1 Put someone in charge 
To get proper ownership of all your data, make it the responsibility of one person in your company. Even if there are only two people working there, make sure one is responsible for producing accurate, timely data. It is the best way to ensure you stay on top of it—and equally true for larger organisations. The role may be more about ensuring others populate the data rather than actually editing the information, but either way it is crucial.

2 Systemise

All publishers start out with different ways to handle their data, but it is always best to consolidate it. Some like to keep different spreadsheets for different data needs, but that invariably means endless copying and pasting. Databases give you a single place to input, store, share and retrieve your key data, from which all your sales and marketing activities can then flow. They provide a valuable sense of order and organization too. Getting a good structure in place gives your mind the freedom it needs to be imaginative.

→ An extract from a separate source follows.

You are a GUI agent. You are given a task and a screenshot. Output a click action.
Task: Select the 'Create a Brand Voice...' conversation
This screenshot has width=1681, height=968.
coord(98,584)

3 Data is not just for the big boys
Many IPG members are small—but you are never too small to start putting structure into your data. Ideally do so from the outset, but whatever your size, if you are serious about growing your business then it is best to make the move to systems as soon as you can. It is far better to make the switch to a new database when you have five titles than it is when you have 500, and you don’t need to spend large amounts on a system.

4 Don’t be scared
Getting to grips with data can seem daunting, and the thought of installing new systems may well be terrifying. That is perfectly understandable, especially for small publishers for whom this will be a big transition. There is no getting around it: there will inevitably be hard work and some upheaval. But don’t let the fear of the task put you off, because you will be enjoying the benefits for a long time.

5 Think of it as an investment
Getting on top of data may also require an outlay, and some publishers just starting out will feel they don’t need the extra expense. But think of it as an investment in your long-term future—and one that should actually save you a lot of money in time and resources over the years. Solutions need not be expensive; Stison’s basic title management package is free, for instance.

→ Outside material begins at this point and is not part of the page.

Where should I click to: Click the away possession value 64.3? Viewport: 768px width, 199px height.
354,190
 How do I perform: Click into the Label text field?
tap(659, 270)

6 Be scrupulously accurate
It probably goes without saying that all the data you input about your books should be spotlessly accurate. But I have heard enough horror stories from publishers about mistakes to know that it is impossible to be too rigorous. Wrong pricing data can lead to missed orders, for example—and a wrong ISBN means your book might not be discovered at all. Check, double check and triple check.

7 Think about your needs
If you decide to buy in support on data management, think carefully about your requirements. How much control of your system do you want, and how much are you prepared to outsource? How much support will you need? Do you want it to focus on one aspect, like bibliographic data, or add in others like production, rights and royalties?

8 Get to know your potential partners
Learn about the different companies providing publishing solutions. Your fellow publishers within the IPG use them. Which ones do they employ? What parts of their products work well, and what has gone wrong? Get a feel for what the different providers are like to work with. Good working relationships are crucial, and you need to know you can pick up the phone to someone for help when you need it.

9 Futureproof
All solutions on the market should work well in the here and now—but you need to be confident that they will perform in the future, too. Check that they are compliant with standards like Onix, and that they will be accommodate upgrades in the future. A bit of groundwork now should ensure you won’t have to go through the switching process again.

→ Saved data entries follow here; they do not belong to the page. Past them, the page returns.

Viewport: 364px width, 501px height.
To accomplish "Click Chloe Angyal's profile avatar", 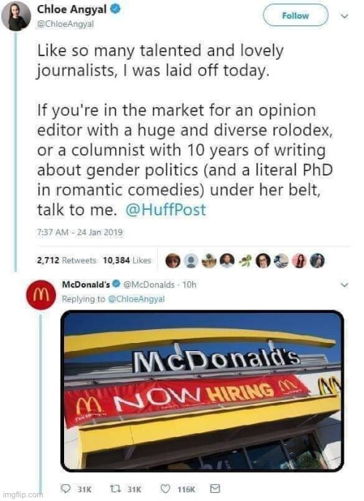I will click(x=16, y=16).
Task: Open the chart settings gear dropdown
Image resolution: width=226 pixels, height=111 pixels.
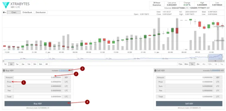Action: click(x=5, y=12)
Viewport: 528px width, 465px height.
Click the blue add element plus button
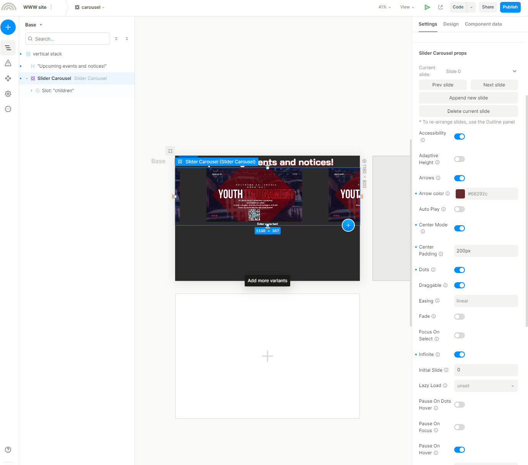point(8,27)
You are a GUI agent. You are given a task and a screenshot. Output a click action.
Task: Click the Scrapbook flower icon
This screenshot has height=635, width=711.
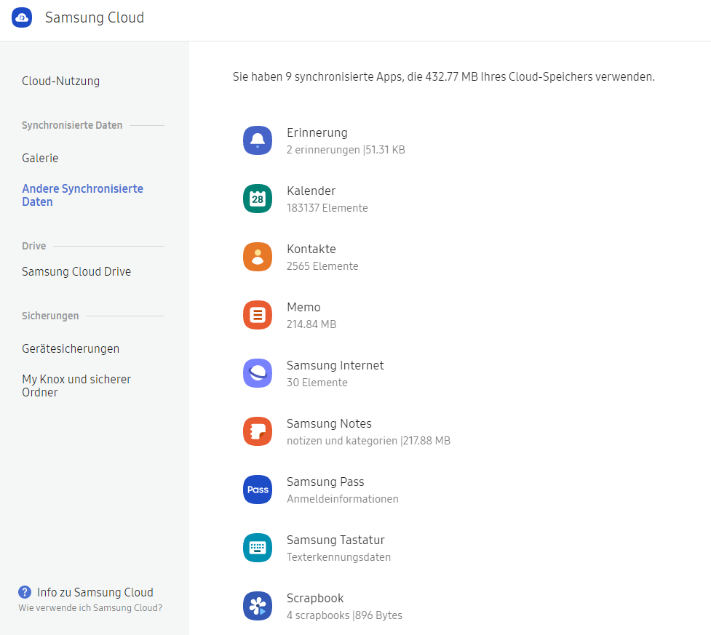click(x=257, y=606)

10 Don’t forget the human touch
If a database is not working for a publisher as it should, it is often because people think it is going to do everything for them. But if that is your belief, then things will probably go wrong. Technology is a great enabler, but it is not the answer to everyone’s prayers—it is human involvement that makes the difference. Always bear in mind that whoever you work with, it is still your data, reflecting all your hard work—so make sure you have proper pride and ownership of it.

Alex Murphy is managing director of Stison, a publishing solutions company that works with many IPG members.